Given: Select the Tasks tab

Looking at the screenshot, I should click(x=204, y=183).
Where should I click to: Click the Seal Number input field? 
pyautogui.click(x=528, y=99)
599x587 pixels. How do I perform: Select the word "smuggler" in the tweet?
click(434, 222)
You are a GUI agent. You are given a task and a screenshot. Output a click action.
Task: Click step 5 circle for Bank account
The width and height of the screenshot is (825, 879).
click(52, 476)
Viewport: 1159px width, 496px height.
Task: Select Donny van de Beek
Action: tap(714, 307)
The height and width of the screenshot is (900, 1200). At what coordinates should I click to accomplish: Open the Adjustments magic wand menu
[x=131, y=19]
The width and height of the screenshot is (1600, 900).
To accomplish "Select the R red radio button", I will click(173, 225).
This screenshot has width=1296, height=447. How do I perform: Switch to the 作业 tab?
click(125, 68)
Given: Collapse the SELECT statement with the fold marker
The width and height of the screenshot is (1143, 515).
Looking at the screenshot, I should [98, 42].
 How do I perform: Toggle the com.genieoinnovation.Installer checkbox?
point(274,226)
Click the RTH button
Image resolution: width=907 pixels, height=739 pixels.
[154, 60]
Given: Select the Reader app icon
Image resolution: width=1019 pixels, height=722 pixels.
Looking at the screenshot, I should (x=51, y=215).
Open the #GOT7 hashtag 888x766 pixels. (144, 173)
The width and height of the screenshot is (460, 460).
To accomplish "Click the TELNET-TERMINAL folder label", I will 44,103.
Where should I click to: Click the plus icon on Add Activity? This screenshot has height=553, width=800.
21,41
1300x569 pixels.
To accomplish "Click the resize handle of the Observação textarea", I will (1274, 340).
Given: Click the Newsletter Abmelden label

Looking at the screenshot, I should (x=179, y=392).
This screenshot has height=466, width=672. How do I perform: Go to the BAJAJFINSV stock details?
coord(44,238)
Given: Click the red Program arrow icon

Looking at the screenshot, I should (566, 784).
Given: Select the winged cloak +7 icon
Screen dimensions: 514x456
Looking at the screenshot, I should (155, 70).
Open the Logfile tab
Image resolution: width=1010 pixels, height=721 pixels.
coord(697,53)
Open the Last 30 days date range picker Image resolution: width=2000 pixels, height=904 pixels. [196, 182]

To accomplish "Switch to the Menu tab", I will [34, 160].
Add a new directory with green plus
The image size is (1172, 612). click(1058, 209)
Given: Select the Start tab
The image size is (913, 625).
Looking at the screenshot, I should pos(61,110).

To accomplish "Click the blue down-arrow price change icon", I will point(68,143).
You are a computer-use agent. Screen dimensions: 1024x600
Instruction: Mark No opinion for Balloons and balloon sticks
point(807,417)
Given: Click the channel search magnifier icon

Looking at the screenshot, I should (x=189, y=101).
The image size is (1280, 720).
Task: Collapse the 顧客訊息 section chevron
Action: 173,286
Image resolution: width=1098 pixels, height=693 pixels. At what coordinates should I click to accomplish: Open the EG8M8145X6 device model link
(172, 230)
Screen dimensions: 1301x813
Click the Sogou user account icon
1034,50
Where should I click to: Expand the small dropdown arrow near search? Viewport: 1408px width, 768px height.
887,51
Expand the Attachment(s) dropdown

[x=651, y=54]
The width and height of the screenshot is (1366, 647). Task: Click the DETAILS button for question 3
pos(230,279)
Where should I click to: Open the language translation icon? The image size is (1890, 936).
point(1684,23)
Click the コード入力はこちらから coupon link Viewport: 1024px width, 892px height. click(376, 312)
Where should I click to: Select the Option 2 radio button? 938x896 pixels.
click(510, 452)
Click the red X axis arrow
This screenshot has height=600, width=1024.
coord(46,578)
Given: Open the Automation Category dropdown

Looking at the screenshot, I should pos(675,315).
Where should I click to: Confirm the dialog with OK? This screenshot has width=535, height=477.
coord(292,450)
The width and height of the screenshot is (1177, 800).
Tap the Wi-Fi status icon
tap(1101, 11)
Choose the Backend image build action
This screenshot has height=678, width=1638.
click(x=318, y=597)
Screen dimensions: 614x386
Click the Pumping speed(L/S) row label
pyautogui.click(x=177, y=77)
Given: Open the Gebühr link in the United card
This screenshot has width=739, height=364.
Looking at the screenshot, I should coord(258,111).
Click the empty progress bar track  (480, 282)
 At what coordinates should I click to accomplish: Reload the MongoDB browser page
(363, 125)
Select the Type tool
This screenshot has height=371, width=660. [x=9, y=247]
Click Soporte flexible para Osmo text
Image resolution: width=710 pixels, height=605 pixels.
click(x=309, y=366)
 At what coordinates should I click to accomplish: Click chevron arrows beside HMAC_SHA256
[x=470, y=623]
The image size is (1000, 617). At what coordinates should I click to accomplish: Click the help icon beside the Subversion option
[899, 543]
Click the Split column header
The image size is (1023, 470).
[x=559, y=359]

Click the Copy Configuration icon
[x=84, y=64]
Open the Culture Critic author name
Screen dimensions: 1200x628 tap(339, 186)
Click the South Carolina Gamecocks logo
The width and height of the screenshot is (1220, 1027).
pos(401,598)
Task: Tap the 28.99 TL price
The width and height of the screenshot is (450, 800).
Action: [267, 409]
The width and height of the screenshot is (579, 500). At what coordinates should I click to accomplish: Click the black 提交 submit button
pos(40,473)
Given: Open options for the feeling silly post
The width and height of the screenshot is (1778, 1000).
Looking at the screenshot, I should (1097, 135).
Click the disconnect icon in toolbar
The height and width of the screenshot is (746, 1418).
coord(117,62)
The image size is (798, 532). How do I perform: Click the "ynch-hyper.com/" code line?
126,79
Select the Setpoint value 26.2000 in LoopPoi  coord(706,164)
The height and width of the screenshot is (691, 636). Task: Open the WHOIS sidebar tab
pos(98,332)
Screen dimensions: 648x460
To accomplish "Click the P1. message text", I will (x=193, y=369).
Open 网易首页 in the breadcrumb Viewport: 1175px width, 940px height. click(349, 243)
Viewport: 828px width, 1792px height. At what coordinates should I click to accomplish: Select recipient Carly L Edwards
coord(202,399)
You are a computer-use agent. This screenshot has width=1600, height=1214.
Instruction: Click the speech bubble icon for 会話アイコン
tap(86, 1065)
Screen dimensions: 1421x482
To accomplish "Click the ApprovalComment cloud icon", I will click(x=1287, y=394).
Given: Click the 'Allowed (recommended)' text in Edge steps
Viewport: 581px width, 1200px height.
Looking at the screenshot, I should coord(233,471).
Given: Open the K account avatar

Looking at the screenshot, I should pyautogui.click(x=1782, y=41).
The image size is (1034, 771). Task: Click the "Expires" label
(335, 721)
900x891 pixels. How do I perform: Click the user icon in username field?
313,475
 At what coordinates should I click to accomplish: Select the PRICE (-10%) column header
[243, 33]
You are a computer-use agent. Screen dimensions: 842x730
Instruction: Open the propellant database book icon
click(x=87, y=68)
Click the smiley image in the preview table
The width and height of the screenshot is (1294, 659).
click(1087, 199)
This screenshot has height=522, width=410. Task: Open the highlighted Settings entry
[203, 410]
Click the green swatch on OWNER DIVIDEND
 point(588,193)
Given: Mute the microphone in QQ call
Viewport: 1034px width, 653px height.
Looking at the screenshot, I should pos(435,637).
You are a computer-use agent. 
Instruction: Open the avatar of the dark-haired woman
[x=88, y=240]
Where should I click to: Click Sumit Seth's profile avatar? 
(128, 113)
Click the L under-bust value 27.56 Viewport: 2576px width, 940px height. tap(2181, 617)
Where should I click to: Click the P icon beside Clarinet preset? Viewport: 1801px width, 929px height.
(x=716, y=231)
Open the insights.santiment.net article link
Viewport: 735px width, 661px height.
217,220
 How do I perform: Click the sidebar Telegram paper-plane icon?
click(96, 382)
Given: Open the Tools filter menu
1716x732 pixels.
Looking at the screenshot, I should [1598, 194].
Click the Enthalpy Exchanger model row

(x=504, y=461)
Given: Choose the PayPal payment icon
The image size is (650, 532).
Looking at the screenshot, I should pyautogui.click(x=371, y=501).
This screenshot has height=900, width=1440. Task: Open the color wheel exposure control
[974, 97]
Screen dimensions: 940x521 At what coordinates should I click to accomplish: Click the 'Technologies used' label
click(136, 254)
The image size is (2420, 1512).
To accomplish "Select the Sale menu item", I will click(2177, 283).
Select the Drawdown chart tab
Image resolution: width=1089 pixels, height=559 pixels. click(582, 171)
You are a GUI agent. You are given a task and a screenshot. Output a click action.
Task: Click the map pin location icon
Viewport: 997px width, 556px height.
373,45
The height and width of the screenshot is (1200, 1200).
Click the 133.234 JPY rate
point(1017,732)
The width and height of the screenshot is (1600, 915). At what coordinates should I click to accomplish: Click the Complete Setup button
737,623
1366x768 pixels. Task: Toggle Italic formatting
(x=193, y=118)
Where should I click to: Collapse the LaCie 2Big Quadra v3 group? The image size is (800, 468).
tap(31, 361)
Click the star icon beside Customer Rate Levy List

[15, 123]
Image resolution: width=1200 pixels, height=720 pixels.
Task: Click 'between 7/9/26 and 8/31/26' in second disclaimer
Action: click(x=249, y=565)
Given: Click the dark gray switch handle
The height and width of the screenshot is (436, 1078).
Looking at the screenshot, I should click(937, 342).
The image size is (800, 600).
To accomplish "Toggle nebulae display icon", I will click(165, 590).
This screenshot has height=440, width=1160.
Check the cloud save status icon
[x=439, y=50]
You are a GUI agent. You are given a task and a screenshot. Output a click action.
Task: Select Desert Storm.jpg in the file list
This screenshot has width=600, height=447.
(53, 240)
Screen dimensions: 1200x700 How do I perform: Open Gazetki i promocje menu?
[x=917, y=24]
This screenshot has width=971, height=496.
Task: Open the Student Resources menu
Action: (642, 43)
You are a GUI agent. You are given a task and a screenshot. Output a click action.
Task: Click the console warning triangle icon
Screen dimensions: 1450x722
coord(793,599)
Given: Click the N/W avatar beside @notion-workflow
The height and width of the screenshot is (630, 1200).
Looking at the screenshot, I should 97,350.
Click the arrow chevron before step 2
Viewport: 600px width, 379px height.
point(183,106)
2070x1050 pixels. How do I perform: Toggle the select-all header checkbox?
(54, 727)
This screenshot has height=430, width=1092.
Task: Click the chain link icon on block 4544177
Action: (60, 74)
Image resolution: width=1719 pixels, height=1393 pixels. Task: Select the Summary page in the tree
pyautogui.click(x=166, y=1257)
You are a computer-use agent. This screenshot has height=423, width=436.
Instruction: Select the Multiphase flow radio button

### HOW TO COMPLETE THIS TASK
What you give back should be exactly the lines of the entries above from the one containing "The height and width of the screenshot is (436, 1078)." to the end, and nothing more.

### WRITTEN SOLUTION
The height and width of the screenshot is (436, 1078).
Looking at the screenshot, I should click(937, 342).
The image size is (800, 600).
To accomplish "Toggle nebulae display icon", I will click(165, 590).
This screenshot has height=440, width=1160.
Check the cloud save status icon
[x=439, y=50]
You are a GUI agent. You are given a task and a screenshot. Output a click action.
Task: Select Desert Storm.jpg in the file list
This screenshot has width=600, height=447.
(53, 240)
Screen dimensions: 1200x700 How do I perform: Open Gazetki i promocje menu?
[x=917, y=24]
This screenshot has width=971, height=496.
Task: Open the Student Resources menu
Action: (642, 43)
You are a GUI agent. You are given a task and a screenshot. Output a click action.
Task: Click the console warning triangle icon
Screen dimensions: 1450x722
coord(793,599)
Given: Click the N/W avatar beside @notion-workflow
The height and width of the screenshot is (630, 1200).
Looking at the screenshot, I should 97,350.
Click the arrow chevron before step 2
Viewport: 600px width, 379px height.
point(183,106)
2070x1050 pixels. How do I perform: Toggle the select-all header checkbox?
(54, 727)
This screenshot has height=430, width=1092.
Task: Click the chain link icon on block 4544177
Action: (60, 74)
Image resolution: width=1719 pixels, height=1393 pixels. Task: Select the Summary page in the tree
pyautogui.click(x=166, y=1257)
You are a computer-use agent. This screenshot has height=423, width=436.
Instruction: Select the Multiphase flow radio button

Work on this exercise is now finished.